[Entries supplied]
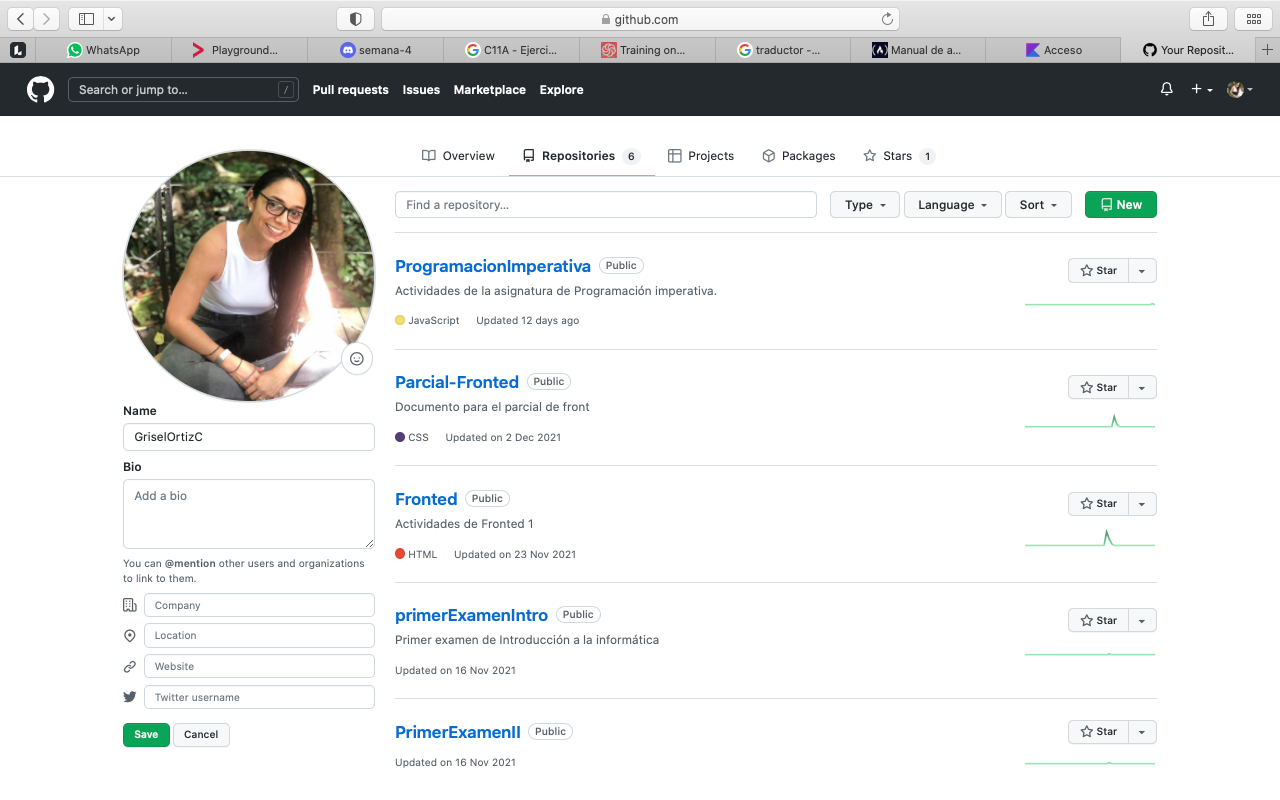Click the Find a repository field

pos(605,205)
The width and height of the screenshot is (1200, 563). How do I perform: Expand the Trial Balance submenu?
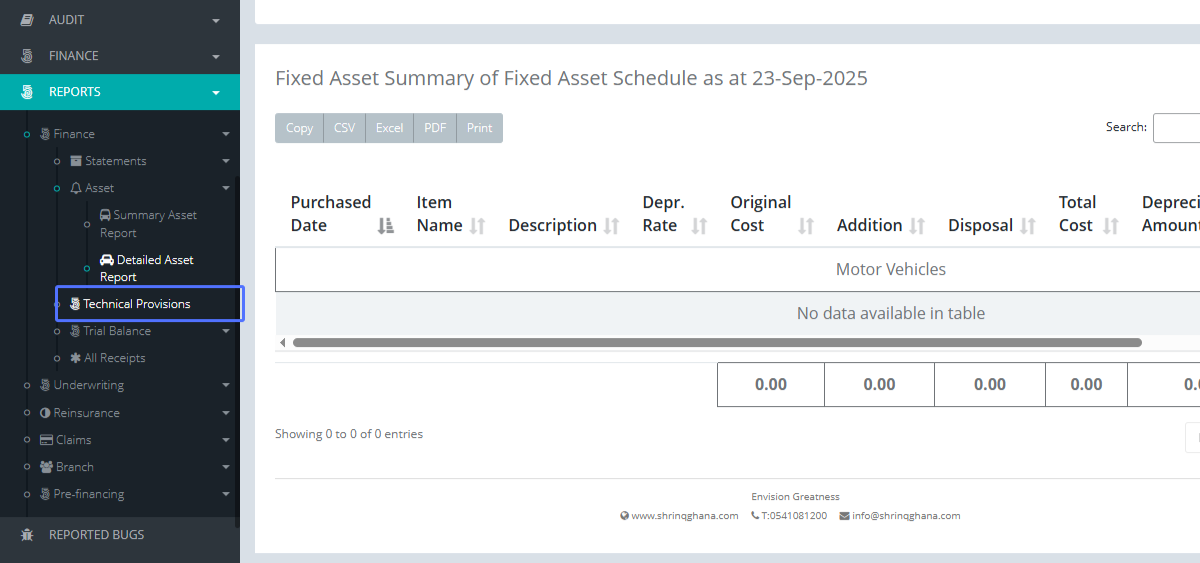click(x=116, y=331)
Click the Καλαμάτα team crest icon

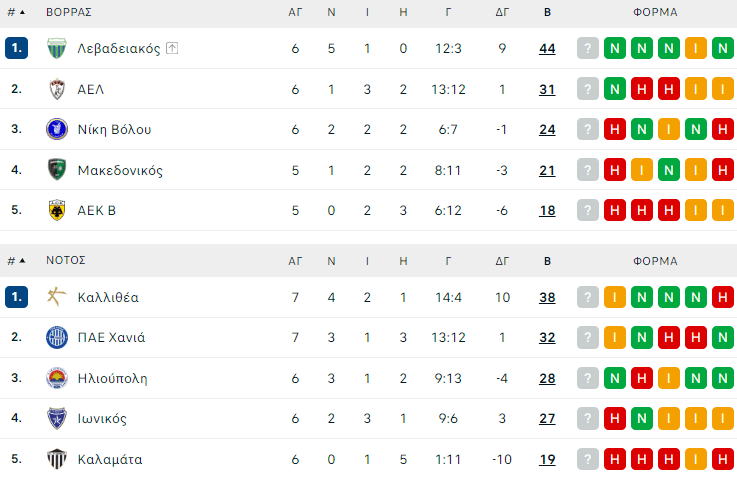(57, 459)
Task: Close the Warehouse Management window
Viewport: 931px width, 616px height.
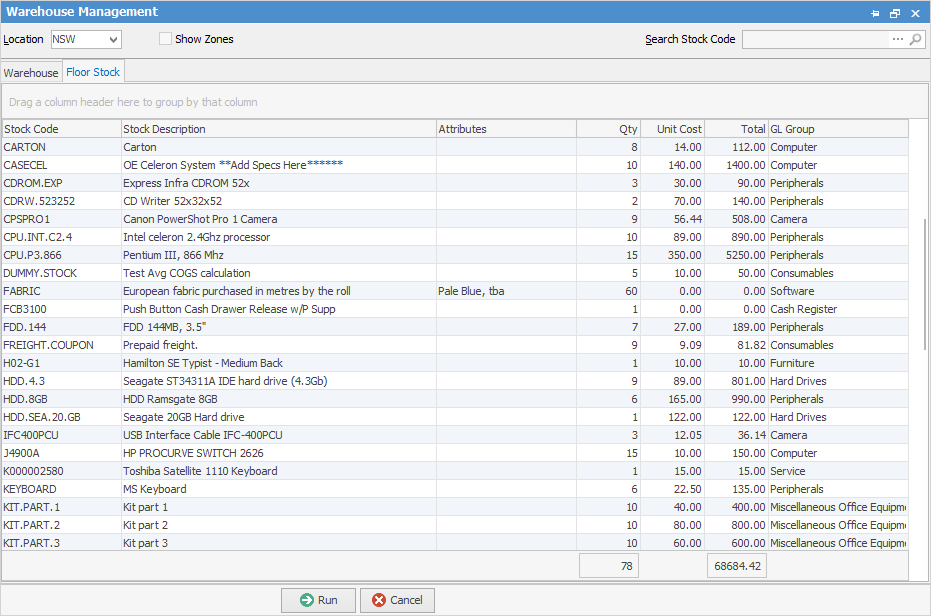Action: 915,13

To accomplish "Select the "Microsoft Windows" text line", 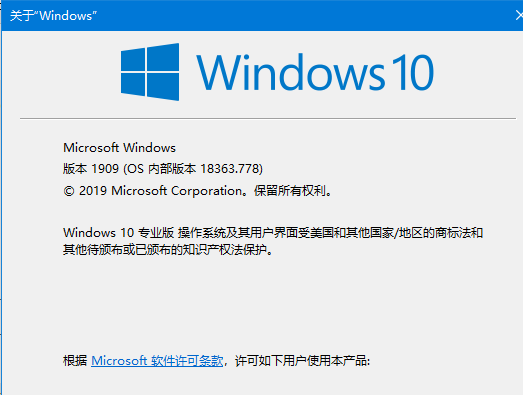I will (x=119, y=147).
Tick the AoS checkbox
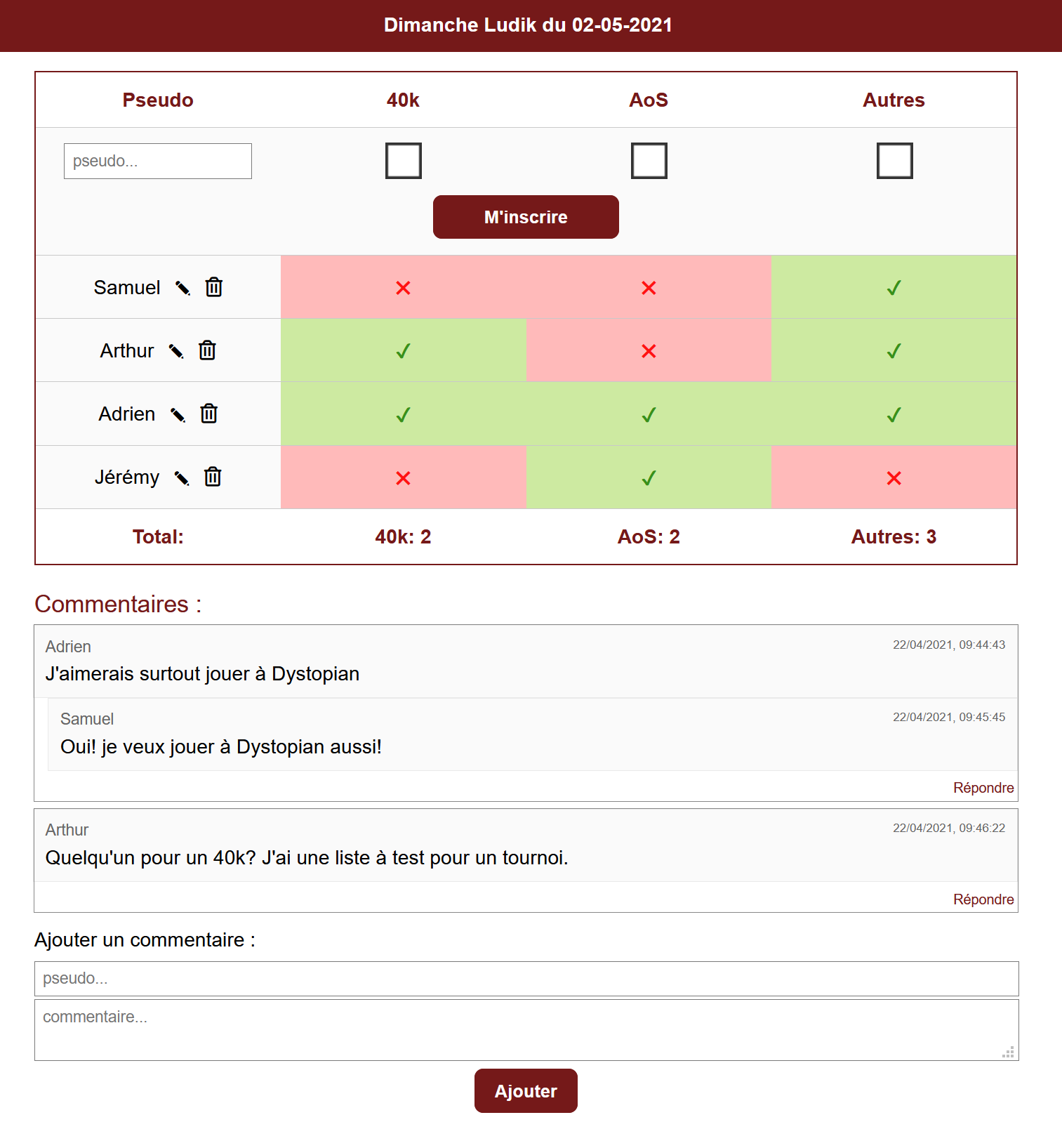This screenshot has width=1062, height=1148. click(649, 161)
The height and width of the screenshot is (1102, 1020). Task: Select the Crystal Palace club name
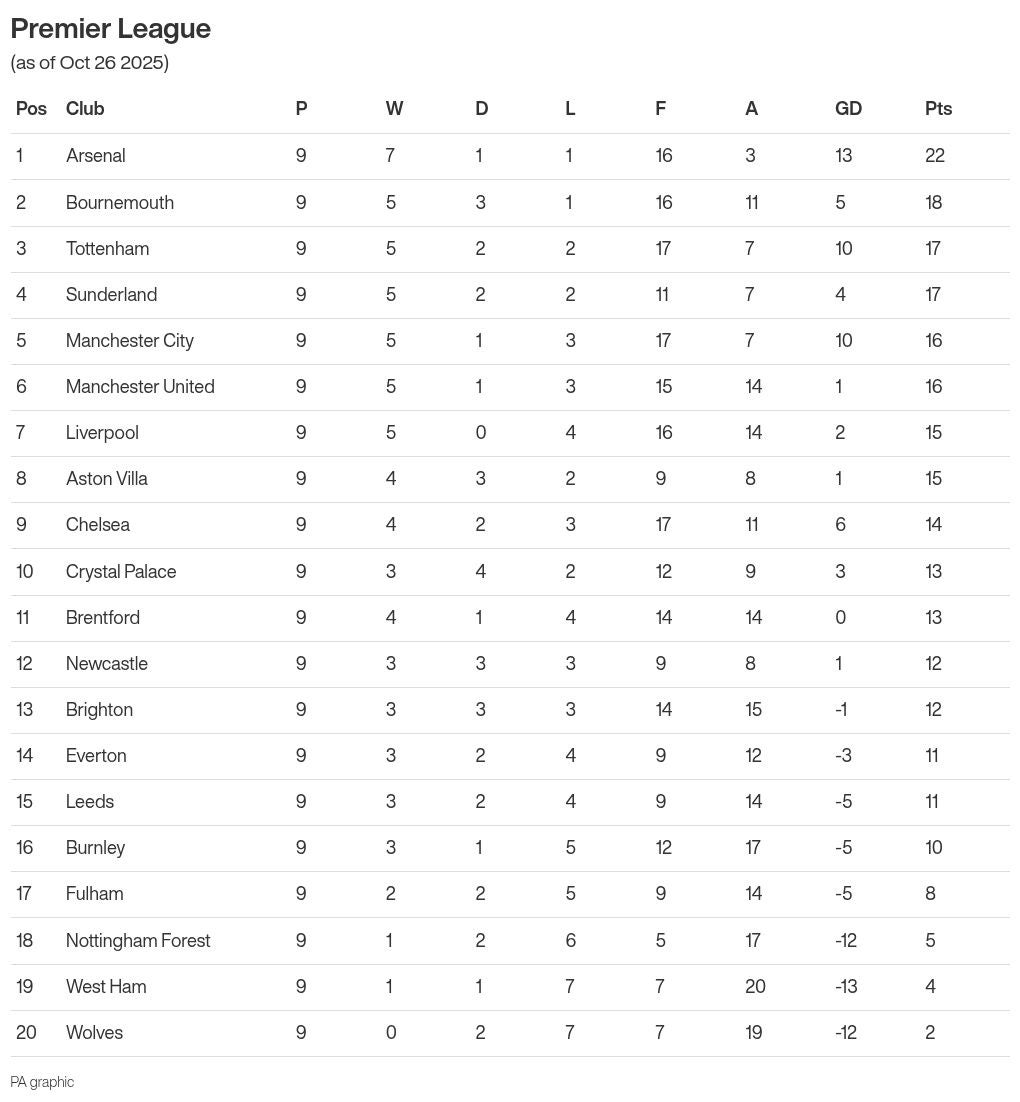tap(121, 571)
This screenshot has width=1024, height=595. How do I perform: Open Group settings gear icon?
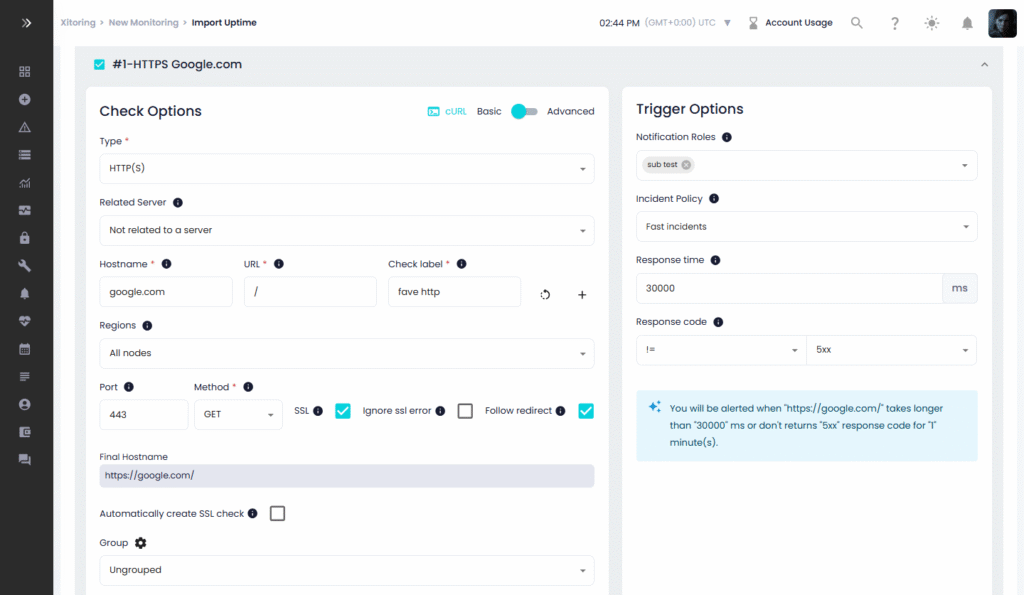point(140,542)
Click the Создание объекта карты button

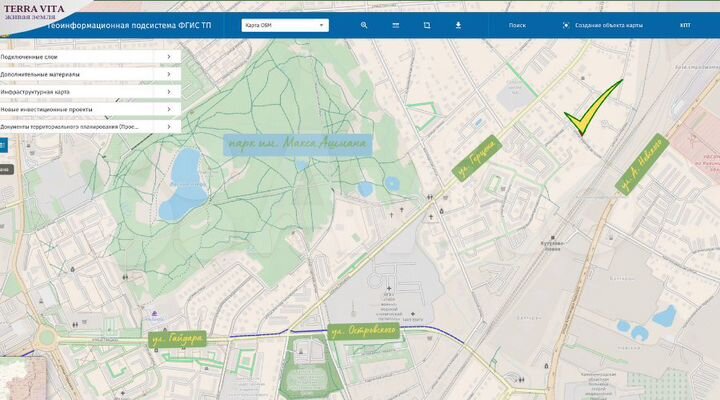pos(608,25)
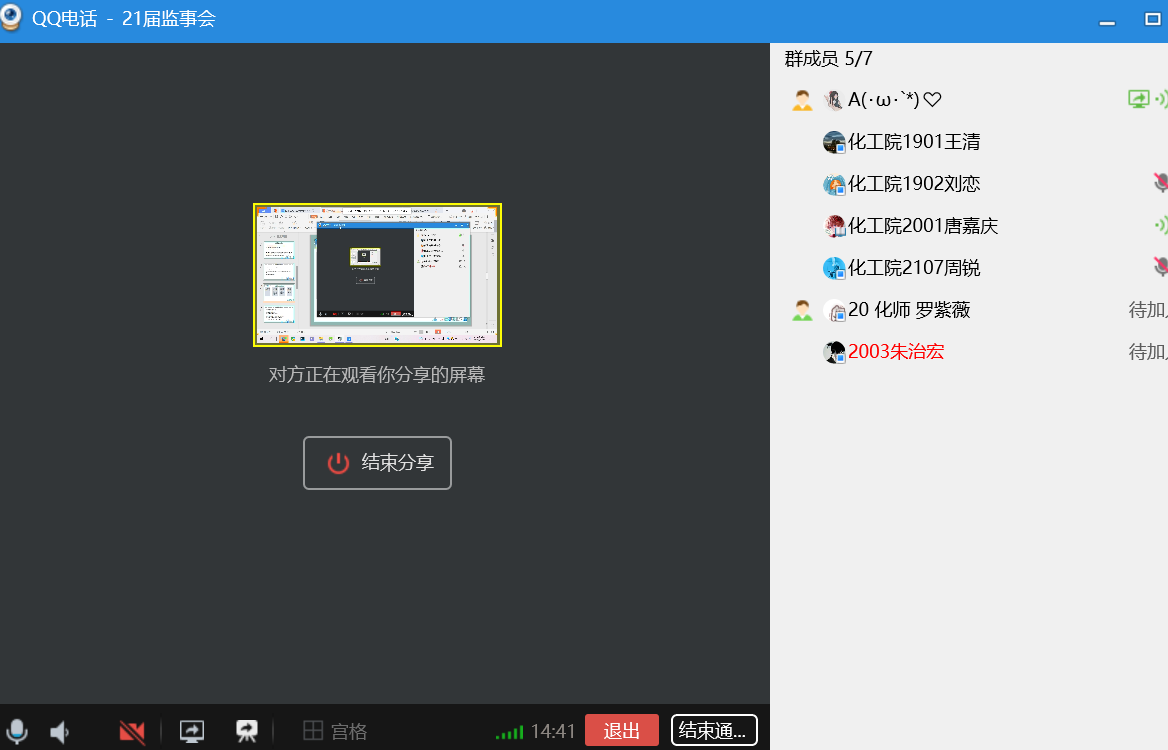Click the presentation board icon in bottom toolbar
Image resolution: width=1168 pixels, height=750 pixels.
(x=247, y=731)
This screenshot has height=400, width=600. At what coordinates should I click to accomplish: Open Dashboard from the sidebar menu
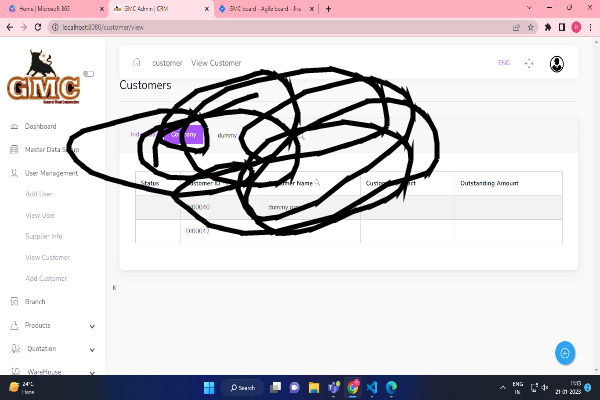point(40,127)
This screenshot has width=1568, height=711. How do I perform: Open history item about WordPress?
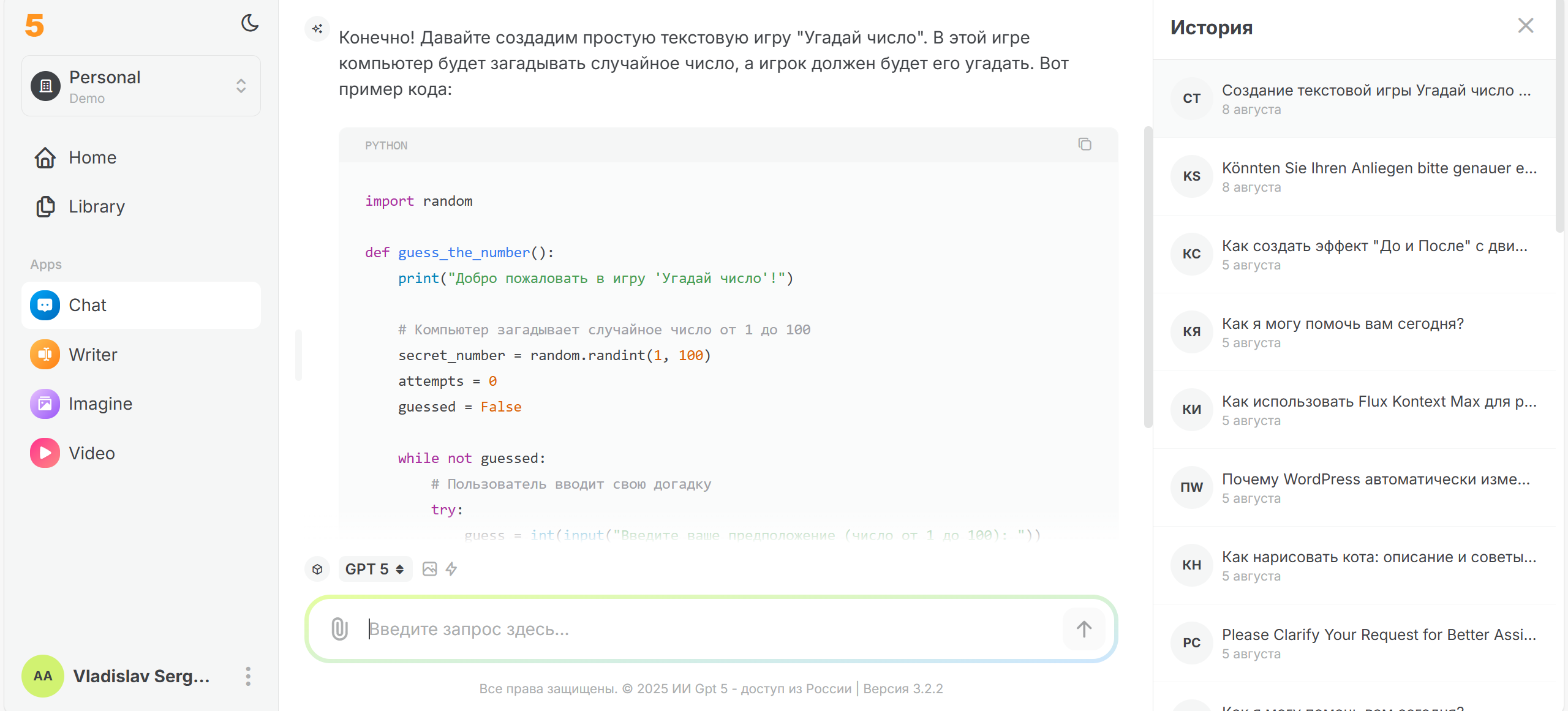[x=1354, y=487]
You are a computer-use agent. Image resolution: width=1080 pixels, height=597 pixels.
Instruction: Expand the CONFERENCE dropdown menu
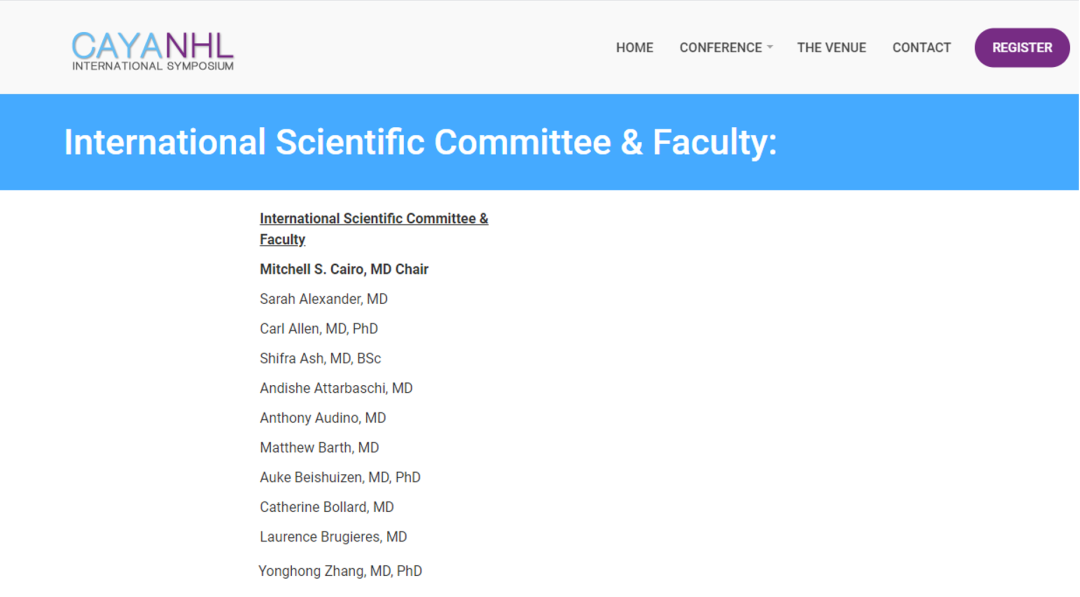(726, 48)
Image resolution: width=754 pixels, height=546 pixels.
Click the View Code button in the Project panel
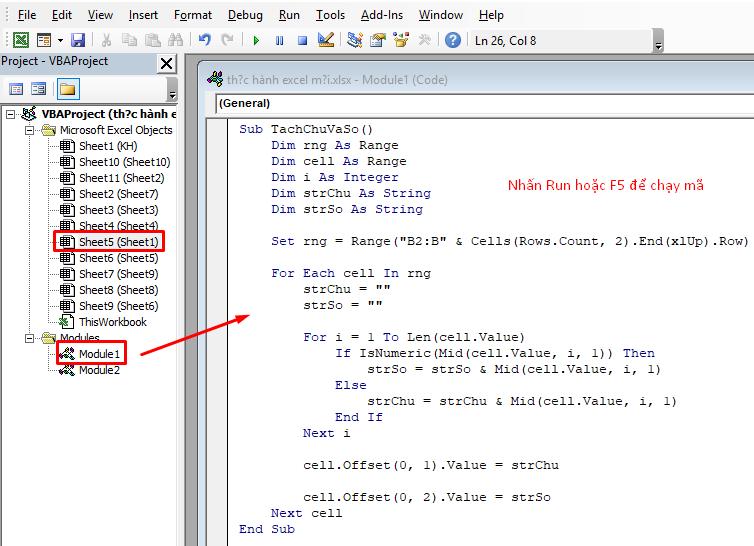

[Aim of the task] The required output is the line containing "This screenshot has width=1568, height=711." plus every line after it to the end of the data, copied exactly and with no pictures.

[Result of this task]
This screenshot has width=1568, height=711. How do I perform: Open history item about WordPress?
[x=1354, y=487]
You are a computer-use agent. Image resolution: width=1080 pixels, height=597 pixels.
Instruction: Expand the CONFERENCE dropdown menu
(726, 48)
Image resolution: width=754 pixels, height=546 pixels.
Click the View Code button in the Project panel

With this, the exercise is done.